Keywords: multi-modal, benchmarks, machine learning, model evaluation, benchmark frameworks
TL;DR: EEVEE optimizes model evaluation by identifying high-predictive subsets from diverse benchmarks. In our exp it finds Pareto-optimal sets like iWildCam, CLEVR-Math, ACDC, and WinoGround. These are packaged into GATE, a model encoder evaluation engine.
Abstract: Model evaluation is a cornerstone of machine learning, guiding model design and progress measurement. Designing generalizable evaluation processes remains a challenge, however, partly due to the vast number of possible domain, task and modality combinations and lack of knowledge of how informative they are. In this paper, we propose EEVEE (Efficient Evaluation process Evolution Engine) - pronounced as \textipa{/'i:vi:/} EE-vee - a method that frames evaluation process design as a learning problem. By analyzing a large number of evaluation metrics from diverse benchmarks and models, EEVEE identifies a smaller subset of tasks with high predictive power over the full set of evaluation metrics, reducing evaluation time. To find the optimal subset maximizing signal while minimizing GPU hours, EEVEE evaluates pre-trained models of various architectures, pretraining schemes, and modalities on diverse downstream tasks and datasets including image classification, segmentation, relational reasoning, zero-shot image-to-text tasks, medical classification and segmentation, video classification, and regression. Our results identify three subsets of benchmarks, with 8, 15 and 21 tasks, providing high quality signal for model generalization. Key benchmarks selected include iWildCam, CLEVR-Math, ACDC, WinoGround, CIFAR100, Fungi, and ADE20K. We structure the subsets into three tiers for 12, 24, and 36 GPU-hour budgets and package them into a unified, efficient, and user-friendly Python framework that we built with the researcher in mind -- which we refer to as the GATE engine.

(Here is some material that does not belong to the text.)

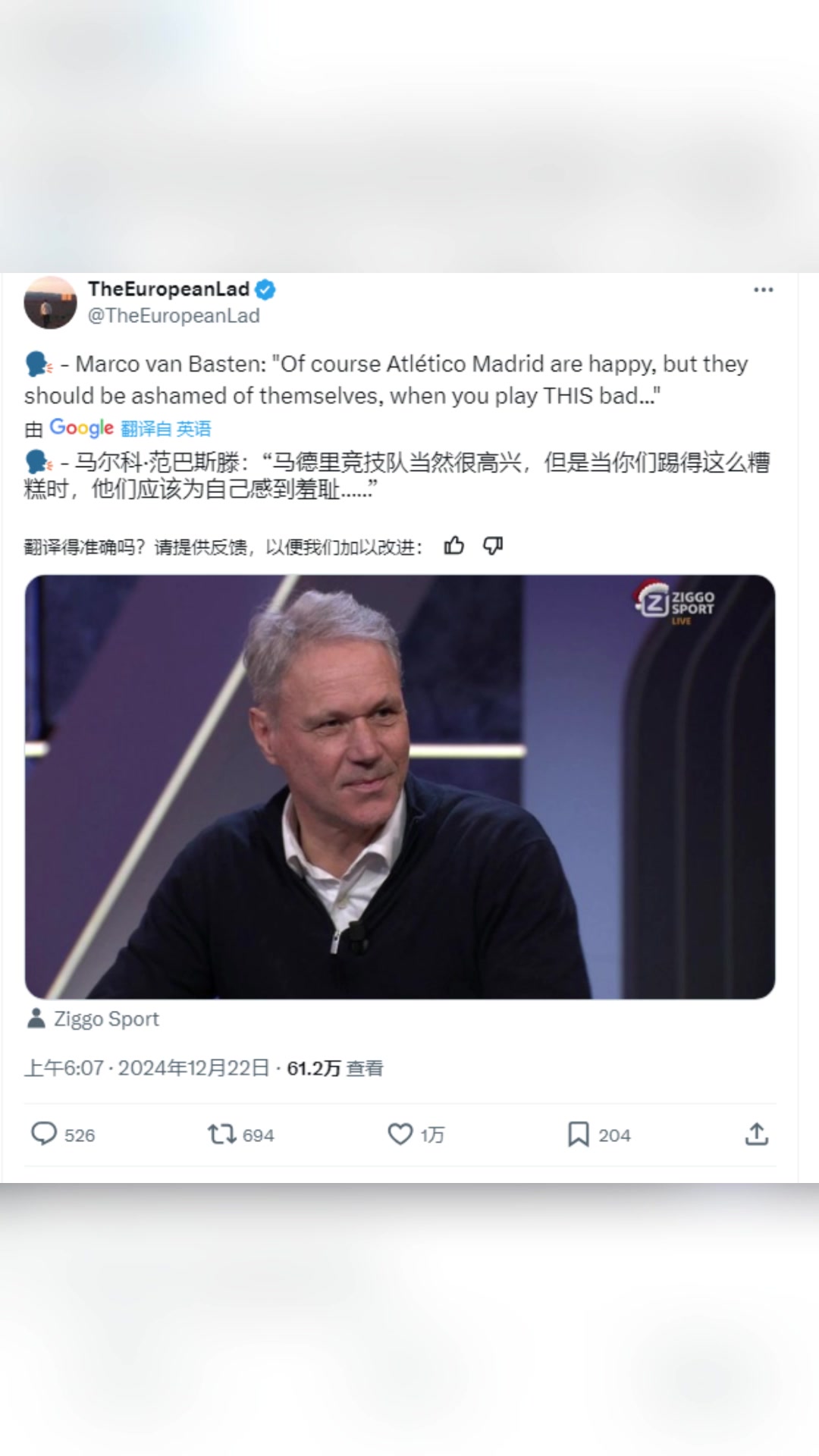Click the person tag icon below image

Our experiments reveal ConvNextV2, SigLIP and CLIP as top-performing model encoders, with EfficientNetV2 and ResNext50 excelling in medical tasks and challenging image classification, in particular in Happy Whale Individual classification, ConvNet based models seem to outperform transformer models by a factor of 2.5x, which is surprising. The top performing encoder being ConvNextV2 followed by CLIP seems to agree with other recent large scale evaluations. We also demonstrate the framework's versatility in fine-tuning models from text and audio modalities, paving the way for future cross-modal evaluations.